I don’t have faith in the judicial system: I have too much knowledge about the judicial system to have anything like what might be called faith. But I do have a trust that the judicial system will act in certain ways (many I think are good in the context of a modern democracy, some I’m willing to criticize) that is based on evidence. A confirmed judge will be treated in public as equal in legitimacy to any other confirmed judge. The judiciary can hardly do anything different, even if it is well known that the judge lied during a confirmation hearing. The senate thus risks putting US judges and other SCOTUS justices in an impossible position: they must pretend that a sitting Justice Kavanaugh is not tainted, and that his rulings are as legitimate as those of any other justice. The populace, however, will not be so constrained. They will see the defenses of Kavanaugh as dishonest. The Old Ben response,
what I told you was true… from a certain point of view
can only make things worse for a large number of USAmericans. There will, of course, be those loyal to Kavanaugh, defenders of his position and legitimacy. But these will be deeply partisan persons, by and large. And that will lead to an even more explicitly politicized court.
The USA cannot stand to further undermine the legitimacy of the federal judiciary. JFK said, “Those who make peaceful revolution impossible will make violent revolution inevitable.” He was discussing how the wealthy and privileged can destroy the social fabric that makes peaceful coexistence possible. And he was right. In the USA Southern white racists murdered men who sought only to register people to peaceably vote. They bombed churches where people peaceably assembled to talk about justice and social integration. And while the committed activists for justice largely remained peaceful, there arose other activists groups, much smaller, who made a deliberate choice to fight for justice violently. More telling, riots arose in cities across the US and continue today.
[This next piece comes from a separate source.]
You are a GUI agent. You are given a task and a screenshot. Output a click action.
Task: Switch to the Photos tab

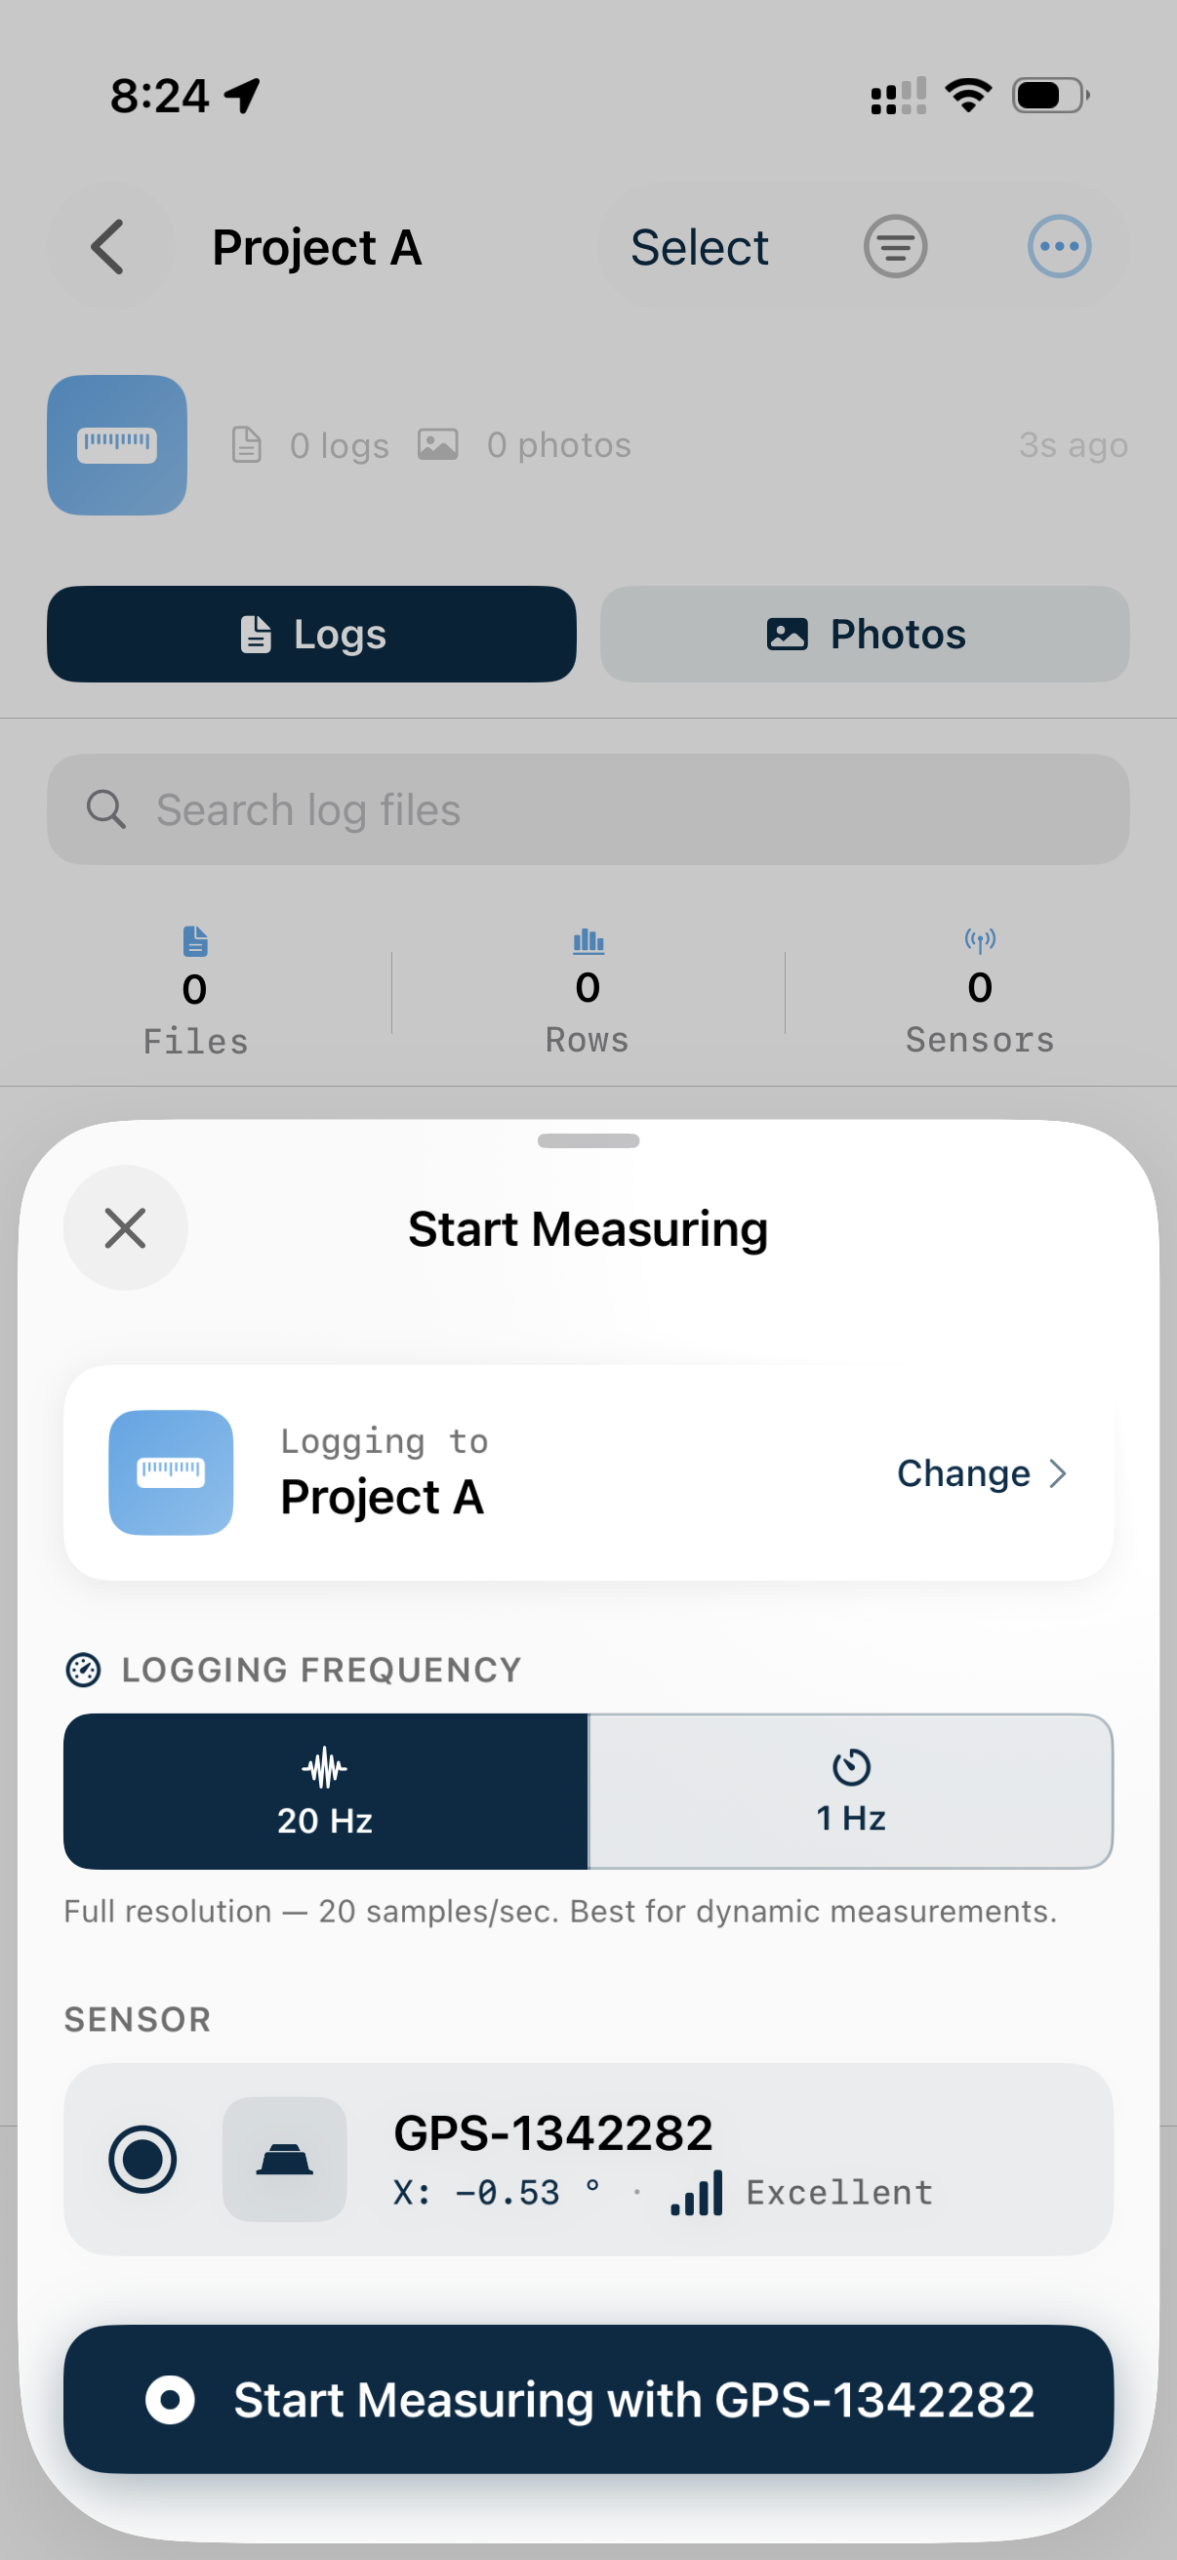865,634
As in Baltimore, as in Los Angeles, as in Fergusson, the most serious of these occur when the public lose hope that justice can be peacefully achieved. Make no mistake: Kavanaugh’s confirmation, should it occur, threatens more of this tragic same in the future of the US.
I don’t mind if what motivates you to call your senator is Ford’s story, but whatever motivates you, if you are a US citizen call your senator today. The threat to peace inherent in the installation of a lawless judiciary is too great to allow this nomination to be confirmed.
fledanow says
You’ve stated beautifully what I’ve been garbling about in those insane moments when I take a peek at the happenings south of the border. Congress’s partisan abrogation of any duty to the good of the country is frightening. Its partisan purchase of the highest court in the country is terrifying. When Congress openly ignores simple honesty as a criterion for choosing a Supreme Court judge, well, there goes your whole system of justice, and of checks and balances. I have snorted at the hypocrisy of politicians who support putting teenagers in prison for life nevertheless arguing their current golden boy’s teenaged crimes should be forgiven, but at least that attitude is in line with science, if only for a brief moment and all the wrong reasons. I can’t snort at this. I have no idea how the USA can come back from here.